▶ [EXCERPT PROVIDED]:
<<<<
Editorial: Paradise Papers demand transparent tax reform



New published reports are showing how some corporations, like Apple, lowered their tax bills. (Dreamstime)

By The Pitt News Editorial Board

What do Nike, George Soros, Facebook, Queen Elizabeth II, Apple, Bono and the Kremlin have in common?

Their allegedly evasive financial maneuvers were exposed Nov. 5 in a massive project called the Paradise Papers. Ring a bell? Just like the 2015 Panama Papers, Sunday’s trove of documents was leaked by the International Consortium of Investigative Journalists publicized Sunday’s trove of documents in collaboration with numerous news agencies worldwide — including The Guardian, The New York Times and BBC. And just like 2015, the leak shows a need to reform tax laws to better support today’s complex systems of tax-based social support.

The report revealed how numerous wealthy individuals and corporations use offshore trusts to hide investments and income usually in the multi-millions, namely through the Bermuda-based firm Appleby. By keeping its firms in tax havens like Bermuda, Guernsey, Isle of Man or Jersey, Appleby’s clients are able to evade corporate income taxes in their home countries.

Perhaps the most egregious example of a company obscuring profits in the Paradise Papers leak is Apple. Using ICIJ’s report, The New York Times found Apple had more than $230 billion stored in offshore accounts — what this means is Apple’s $230 billion, exempt from U.S. income taxes, doesn’t contribute to the social services it was supposed to.

But the scariest thing about these tax loopholes is it’s not all dirty money going into the hands of corporate giants.

People like Bono, front man for the famous U.K. band U2, were “distressed” by the allegations. While Apple’s massive involvement points to knowledgeable involvement in tax evasion schemes, people such as Bono are only involved because they own shares of implicated mutual funds.

And others are even more vague. Queen Elizabeth II, according to the documents, used a Cayman Islands fund to invest in a British rent-to-own company infamous for levying interest rates as high as 99.9 percent for household items. Madonna had investments in a medical supplies firm, and ultra-wealthy individuals like mathematician and hedge-fund billionaire James H. Simon made massive political contributions to political action committees supporting 2016 Democratic presidential candidate Hillary Clinton from offshore funds.

Tax loopholes like these introduce moral gray areas — is Bono really to blame for an investment he probably knew nothing about, even in a Lithuanian mall accused of tax evasion? Is Apple really to blame if U.S. tax laws specifically designate profits made abroad as non-taxable until they return to the United States? Most of these companies and individuals actually followed the law to a tee, regardless of whether they used the money morally or not.

Because tax laws are so complex, deciphering the moral gray areas in them is challenging work.

But what this leak shows above all is the need to clarify U.S. tax laws from a citizen-based perspective so that massive profits made off of U.S. citizens actually benefit them the way they should. After all, there’s no way of ensuring our social structure succeeds without enforcing the laws designed to support it.
>>>>
Output the part of the Paradise Papers editorial running from "Perhaps the most" down to "was supposed to.", word for word.

Collected data entries:
<<<<
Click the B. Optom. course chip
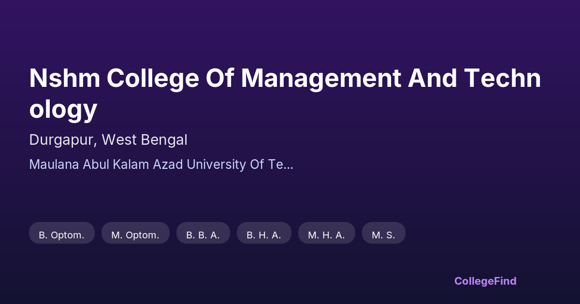coord(61,235)
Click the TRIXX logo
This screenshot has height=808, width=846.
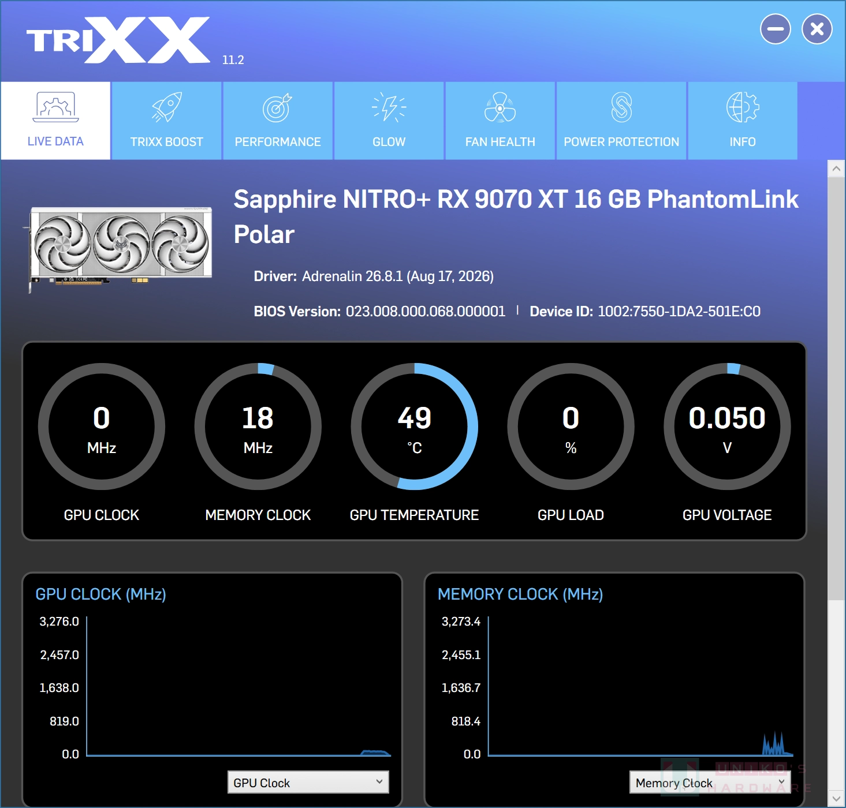click(118, 40)
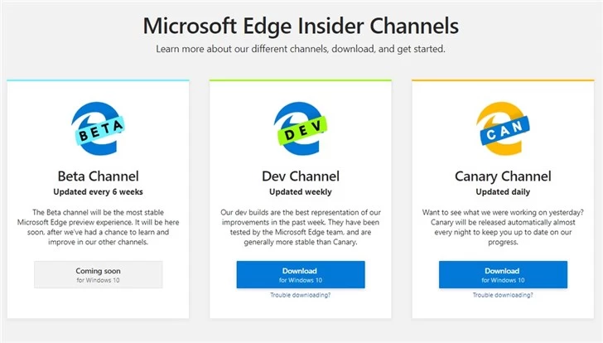
Task: Click the yellow bar atop Canary card
Action: click(503, 80)
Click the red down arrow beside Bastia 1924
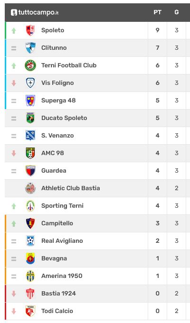This screenshot has width=190, height=323. coord(14,294)

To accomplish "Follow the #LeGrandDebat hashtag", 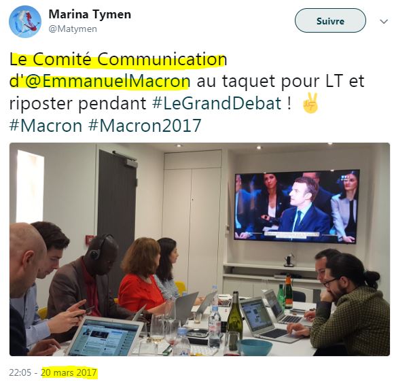I will (x=217, y=103).
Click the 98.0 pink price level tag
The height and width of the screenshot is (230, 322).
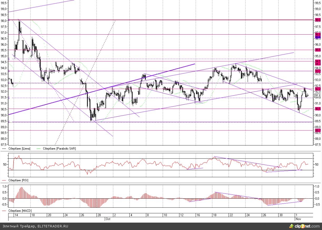coord(318,20)
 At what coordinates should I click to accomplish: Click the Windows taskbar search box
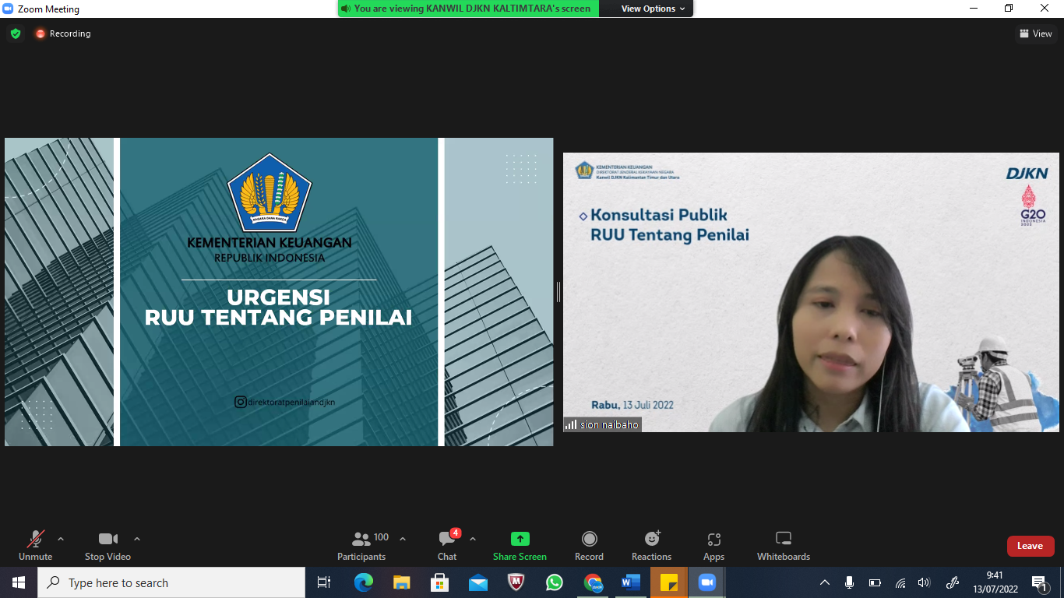[x=171, y=582]

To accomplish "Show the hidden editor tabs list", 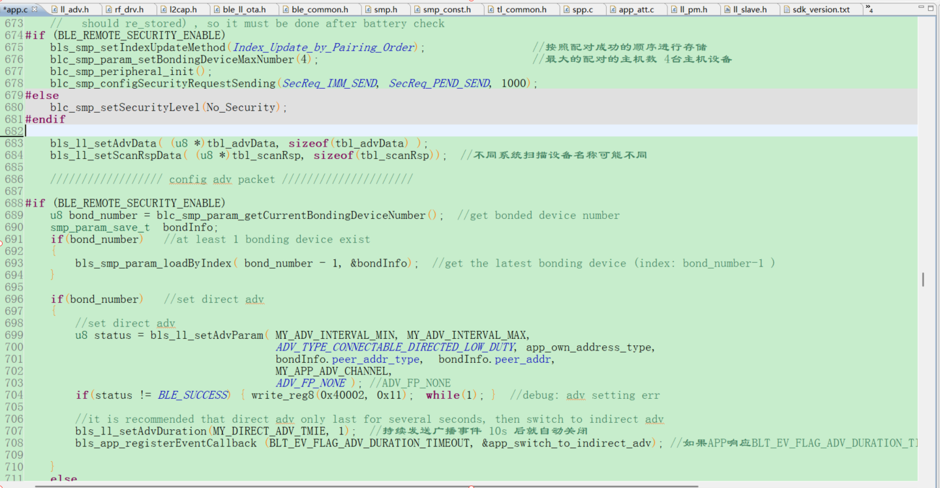I will coord(870,9).
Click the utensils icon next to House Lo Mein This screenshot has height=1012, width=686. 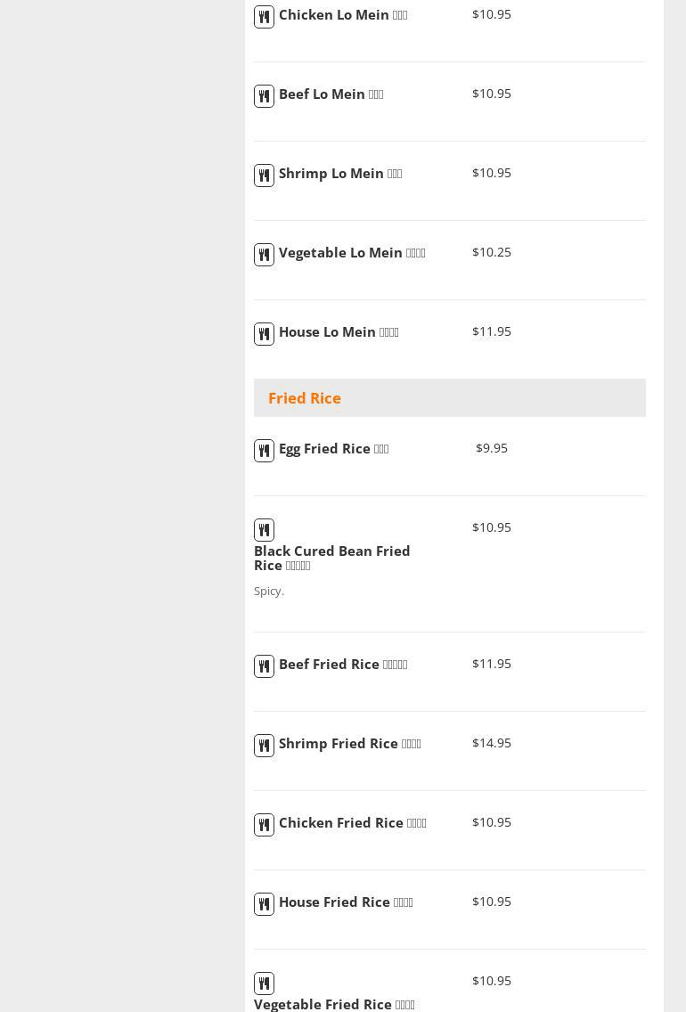[264, 334]
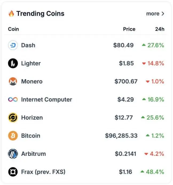Click the Bitcoin orange logo icon
The width and height of the screenshot is (173, 185).
pos(13,136)
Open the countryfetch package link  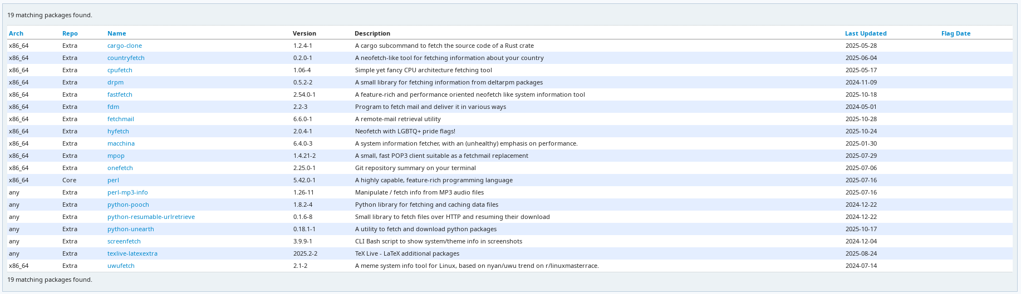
>>>>
▶ [SOLUTION TO THE EXERCISE]:
Perhaps the most egregious example of a company obscuring profits in the Paradise Papers leak is Apple. Using ICIJ’s report, The New York Times found Apple had more than $230 billion stored in offshore accounts — what this means is Apple’s $230 billion, exempt from U.S. income taxes, doesn’t contribute to the social services it was supposed to.